# Converting split-entry to 2-story



## bwbelle (Aug 27, 2005)

We have a split-entry home. Unlike most split-entry homes, our bottom level is not partially buried but was built on a concrete slab at street level. We are not fond of the split entry and would rather have a regular 2-story home. Realizing that this would obviously be a major renovation, my question is...is this type of remodel feasible and what would it involve?


----------



## Bill (Sep 25, 2005)

it is hard to vision what you have and what you want to do with out seeing a picture.  i am sure it can be done but the cost will be reflected in what has to be done to accomplish your vision of the final results.  the major problem will probably be the stair to the second level.  the stair has to rise about 8 inches for each step and the steps have to be at least 10 inches long.  you may have to increase the size of your entry to accommodate the stairs and the entry.  this may be a big project.


----------



## FirTrader (Sep 25, 2005)

ENTRIES SUPPLIED —
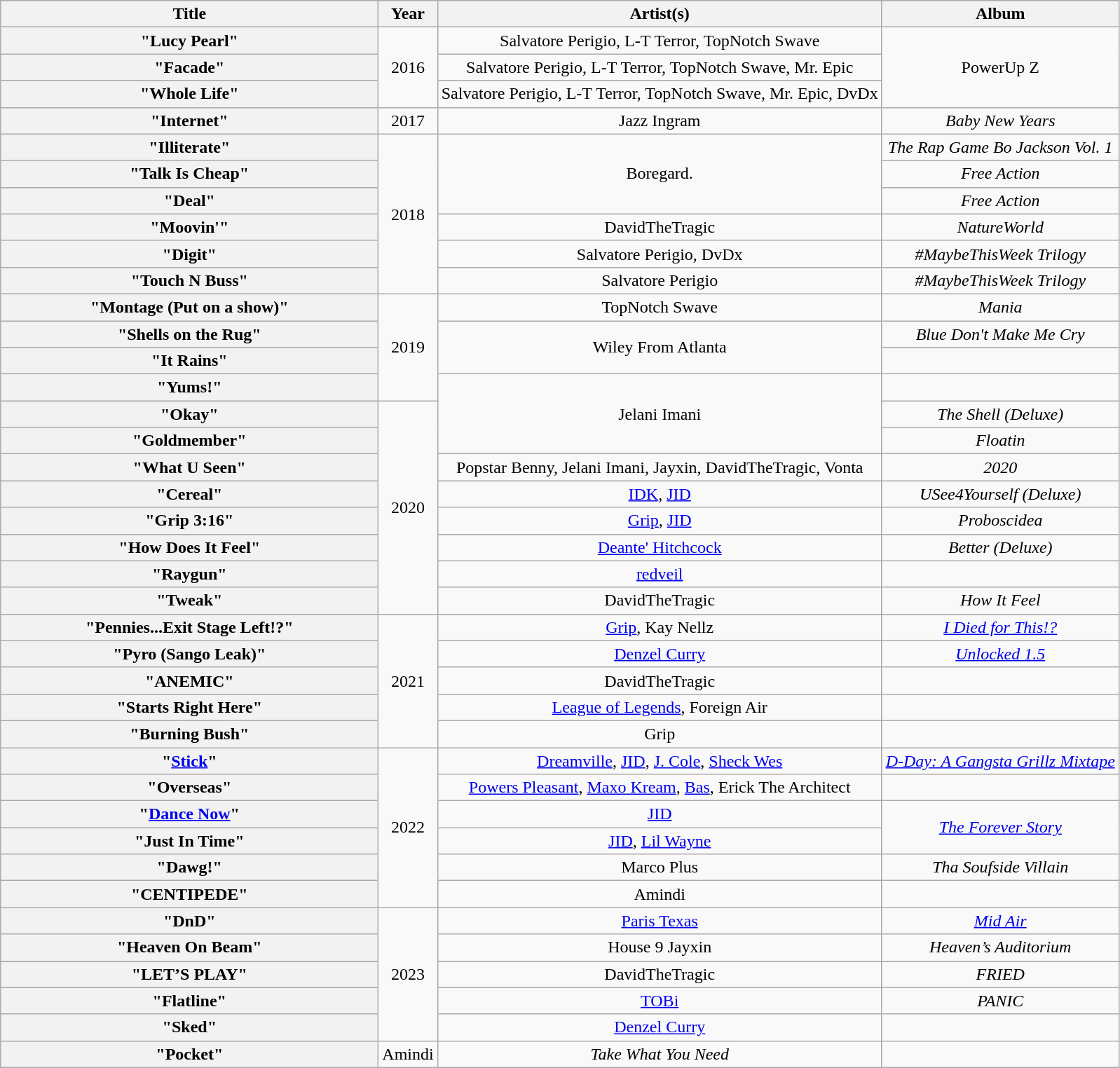
"Shells on the Rug" (189, 334)
TOBi (660, 1001)
I Died for This!? (1000, 627)
Wiley From Atlanta (660, 348)
"Burning Bush" (189, 734)
Powers Pleasant, Maxo Kream, Bas, Erick The Architect (660, 788)
Jelani Imani (660, 414)
JID (660, 814)
"Starts Right Here" (189, 707)
The Forever Story (1000, 828)
"Stick" (189, 760)
"Lucy Pearl" (189, 41)
Jazz Ingram (660, 121)
"Sked" (189, 1027)
2018 (408, 214)
"It Rains" (189, 361)
Blue Don't Make Me Cry (1000, 334)
Take What You Need (660, 1054)
"Okay" (189, 414)
Floatin (1000, 441)
"Dance Now" (189, 814)
"What U Seen" (189, 467)
Grip, JID (660, 521)
2016 (408, 67)
Mid Air (1000, 921)
PowerUp Z (1000, 67)
Year (408, 14)
FRIED (1000, 974)
Deante' Hitchcock (660, 547)
"Internet" (189, 121)
"Montage (Put on a show)" (189, 307)
"CENTIPEDE" (189, 894)
Baby New Years (1000, 121)
USee4Yourself (Deluxe) (1000, 494)
"Grip 3:16" (189, 521)
PANIC (1000, 1001)
"LET’S PLAY" (189, 974)
"Flatline" (189, 1001)
Proboscidea (1000, 521)
Album (1000, 14)
2017 (408, 121)
Title (189, 14)
JID, Lil Wayne (660, 841)
"Pyro (Sango Leak)" (189, 654)
Paris Texas (660, 921)
"Digit" (189, 254)
"Just In Time" (189, 841)
"DnD" (189, 921)
2021 (408, 681)
Salvatore Perigio (660, 280)
TopNotch Swave (660, 307)
IDK, JID (660, 494)
"Goldmember" (189, 441)
The Rap Game Bo Jackson Vol. 1 (1000, 147)
Mania (1000, 307)
Marco Plus (660, 868)
"Pocket" (189, 1054)
"Whole Life" (189, 94)
Grip (660, 734)
"Yums!" (189, 388)
"Moovin'" (189, 227)
"Raygun" (189, 574)
How It Feel (1000, 601)
"How Does It Feel" (189, 547)
"Facade" (189, 67)
Tha Soufside Villain (1000, 868)
Popstar Benny, Jelani Imani, Jayxin, DavidTheTragic, Vonta (660, 467)
NatureWorld (1000, 227)
Dreamville, JID, J. Cole, Sheck Wes (660, 760)
D-Day: A Gangsta Grillz Mixtape (1000, 760)
Unlocked 1.5 (1000, 654)
"Pennies...Exit Stage Left!?" (189, 627)
House 9 Jayxin (660, 948)
Salvatore Perigio, DvDx (660, 254)
"Talk Is Cheap" (189, 174)
2022 (408, 827)
2023 (408, 974)
Salvatore Perigio, L-T Terror, TopNotch Swave (660, 41)
Boregard. (660, 174)
The Shell (Deluxe) (1000, 414)
Heaven’s Auditorium (1000, 948)
2019 (408, 347)
"Deal" (189, 200)
Salvatore Perigio, L-T Terror, TopNotch Swave, Mr. Epic, DvDx (660, 94)
"Cereal" (189, 494)
"Illiterate" (189, 147)
"Dawg!" (189, 868)
redveil (660, 574)
League of Legends, Foreign Air (660, 707)
Grip, Kay Nellz (660, 627)
Artist(s) (660, 14)
"Overseas" (189, 788)
Salvatore Perigio, L-T Terror, TopNotch Swave, Mr. Epic (660, 67)
Better (Deluxe) (1000, 547)
"Touch N Buss" (189, 280)
"Tweak" (189, 601)
"ANEMIC" (189, 681)
"Heaven On Beam" (189, 948)
Locate the cell with the specified text and output its [X, Y] center coordinate. 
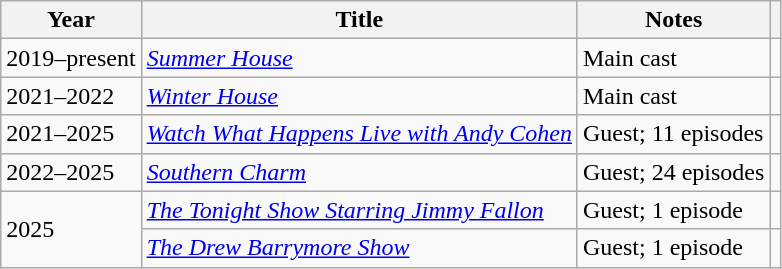
Summer House [359, 58]
Title [359, 20]
Southern Charm [359, 172]
The Tonight Show Starring Jimmy Fallon [359, 210]
Winter House [359, 96]
Notes [673, 20]
2022–2025 [71, 172]
Guest; 24 episodes [673, 172]
2021–2022 [71, 96]
2021–2025 [71, 134]
2025 [71, 229]
Year [71, 20]
Watch What Happens Live with Andy Cohen [359, 134]
The Drew Barrymore Show [359, 248]
Guest; 11 episodes [673, 134]
2019–present [71, 58]
Return [X, Y] of the center of cell containing provided text 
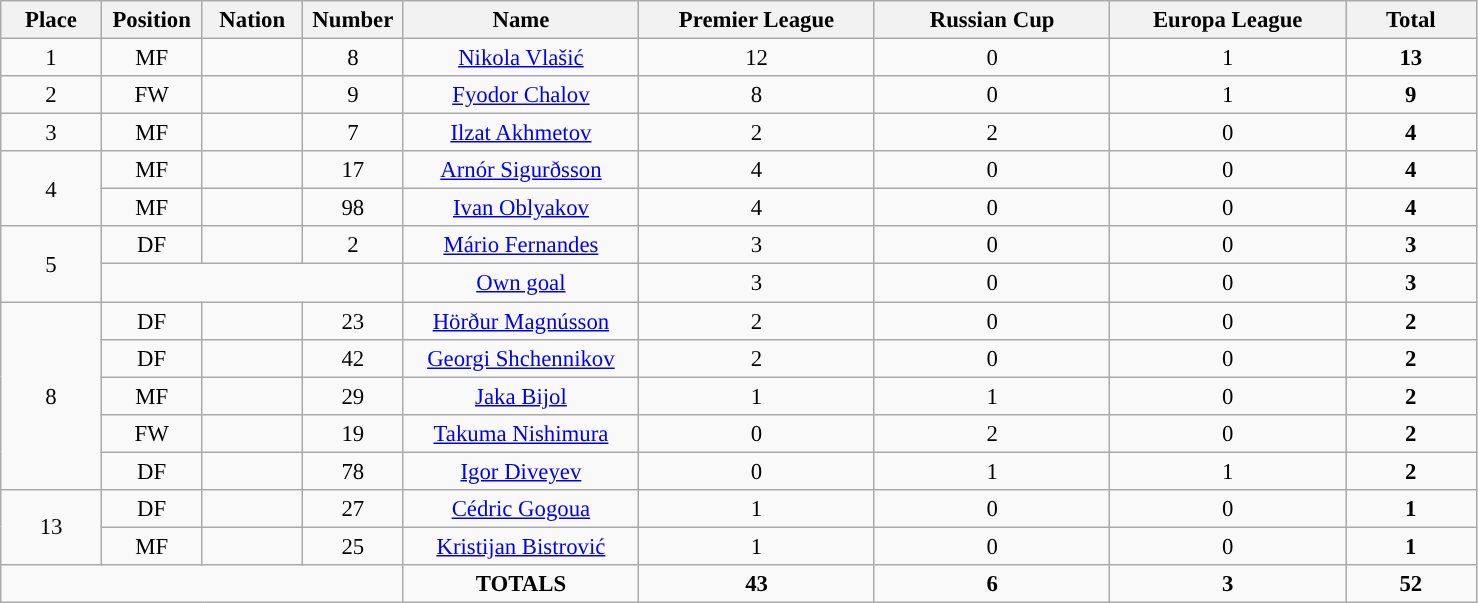
Hörður Magnússon [521, 321]
Number [354, 20]
19 [354, 433]
78 [354, 471]
42 [354, 358]
27 [354, 509]
29 [354, 396]
6 [992, 584]
Kristijan Bistrović [521, 546]
Georgi Shchennikov [521, 358]
Own goal [521, 283]
Takuma Nishimura [521, 433]
Cédric Gogoua [521, 509]
52 [1412, 584]
23 [354, 321]
Fyodor Chalov [521, 95]
Ivan Oblyakov [521, 208]
Nation [252, 20]
12 [757, 58]
Igor Diveyev [521, 471]
TOTALS [521, 584]
43 [757, 584]
Russian Cup [992, 20]
Name [521, 20]
17 [354, 170]
Total [1412, 20]
Europa League [1228, 20]
Premier League [757, 20]
Position [152, 20]
98 [354, 208]
Mário Fernandes [521, 245]
Jaka Bijol [521, 396]
Ilzat Akhmetov [521, 133]
Arnór Sigurðsson [521, 170]
Nikola Vlašić [521, 58]
Place [52, 20]
7 [354, 133]
25 [354, 546]
5 [52, 264]
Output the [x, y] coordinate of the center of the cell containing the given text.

TASK INSTRUCTIONS —
**A)** List every username that heads a post in the split-entry thread.
**B)** Answer these questions from the split-entry thread:
(i) On what was the bottom level of bwbelle's home built?
(ii) By about how much does Bill say each stair step has to rise?
(iii) On what date did bwbelle post?
**C)** Transcribe everything in the split-entry thread from "## Bill (Sep" down to "FirTrader (Sep 25, 2005)".

PER-TASK OUTPUTS —
**A)** bwbelle, Bill, FirTrader

**B)**
(i) On a concrete slab at street level.
(ii) About 8 inches.
(iii) Aug 27, 2005.

**C)**
## Bill (Sep 25, 2005)

it is hard to vision what you have and what you want to do with out seeing a picture.  i am sure it can be done but the cost will be reflected in what has to be done to accomplish your vision of the final results.  the major problem will probably be the stair to the second level.  the stair has to rise about 8 inches for each step and the steps have to be at least 10 inches long.  you may have to increase the size of your entry to accommodate the stairs and the entry.  this may be a big project.


----------



## FirTrader (Sep 25, 2005)